A Synchrosqueezed Transform Method Based on Fast Kurtogram and Demodulation and Piecewise Aggregate Approximation for Bearing Fault Diagnosis

Sensors (Basel). 2024 Apr 13;24(8):2502. doi: 10.3390/s24082502.

Abstract

Synchrosqueezed transform (SST) is a time-frequency analysis method that can improve energy aggregation and reconstruct signals, which has been applied in the fields of medical treatment, fault diagnosis, and seismic wave processing. However, when dealing with time-varying signals, SST suffers from poor time-frequency resolution and is unable to deal with long signals. In order to accurately extract the characteristic frequency of variable speed rolling bearing faults, this paper proposes a synchrosqueezed transform method based on fast kurtogram and demodulation and piecewise aggregate approximation (PAA).

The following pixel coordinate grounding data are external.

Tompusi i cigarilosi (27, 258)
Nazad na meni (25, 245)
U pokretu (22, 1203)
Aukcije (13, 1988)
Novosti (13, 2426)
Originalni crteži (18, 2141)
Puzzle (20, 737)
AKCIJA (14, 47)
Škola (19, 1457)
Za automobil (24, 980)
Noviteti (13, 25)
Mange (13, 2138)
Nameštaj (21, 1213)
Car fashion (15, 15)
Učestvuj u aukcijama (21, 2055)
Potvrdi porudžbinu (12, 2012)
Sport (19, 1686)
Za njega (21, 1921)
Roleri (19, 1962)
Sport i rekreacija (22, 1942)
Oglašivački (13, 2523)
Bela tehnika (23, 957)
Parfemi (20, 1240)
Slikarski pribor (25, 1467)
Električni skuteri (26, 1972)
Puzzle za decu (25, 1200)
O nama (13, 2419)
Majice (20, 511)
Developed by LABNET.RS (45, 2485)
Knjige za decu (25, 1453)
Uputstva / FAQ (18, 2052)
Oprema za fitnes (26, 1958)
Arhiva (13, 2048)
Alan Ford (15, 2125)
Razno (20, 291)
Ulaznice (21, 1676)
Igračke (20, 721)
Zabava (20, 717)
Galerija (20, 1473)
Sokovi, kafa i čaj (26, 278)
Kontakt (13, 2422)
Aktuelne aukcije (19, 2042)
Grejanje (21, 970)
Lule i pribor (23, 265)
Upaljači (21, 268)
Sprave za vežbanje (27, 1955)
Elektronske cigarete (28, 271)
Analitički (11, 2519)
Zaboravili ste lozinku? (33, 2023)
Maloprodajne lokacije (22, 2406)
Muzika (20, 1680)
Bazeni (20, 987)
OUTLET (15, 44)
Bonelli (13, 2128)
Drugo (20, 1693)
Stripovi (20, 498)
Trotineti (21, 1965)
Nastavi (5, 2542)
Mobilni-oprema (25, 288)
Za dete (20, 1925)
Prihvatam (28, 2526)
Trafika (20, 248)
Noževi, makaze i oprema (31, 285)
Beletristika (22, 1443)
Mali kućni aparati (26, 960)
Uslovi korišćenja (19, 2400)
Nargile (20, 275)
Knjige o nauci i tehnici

The method firstly filters and demodulates the original signal using fast kurtogram and Hilbert transform to reduce the influence of background noise and improve the time-frequency resolution. Then, it compresses the signal by using piecewise aggregate approximation, so that the SST can deal with long signals and, thus, extract the fault characteristic frequency. The experimental data verification results indicate that the method can effectively identify the fault characteristic frequency of variable-speed rolling bearings.

Keywords: fast kurtogram; fault diagnosis; piecewise aggregate approximation; synchrosqueezed transform; time–frequency analysis.

Grants and funding

This study received funding from the National Key Research and Development Program of China (2022YFF0608704) and the National Natural Science Foundation of China (Grant No. 51575518).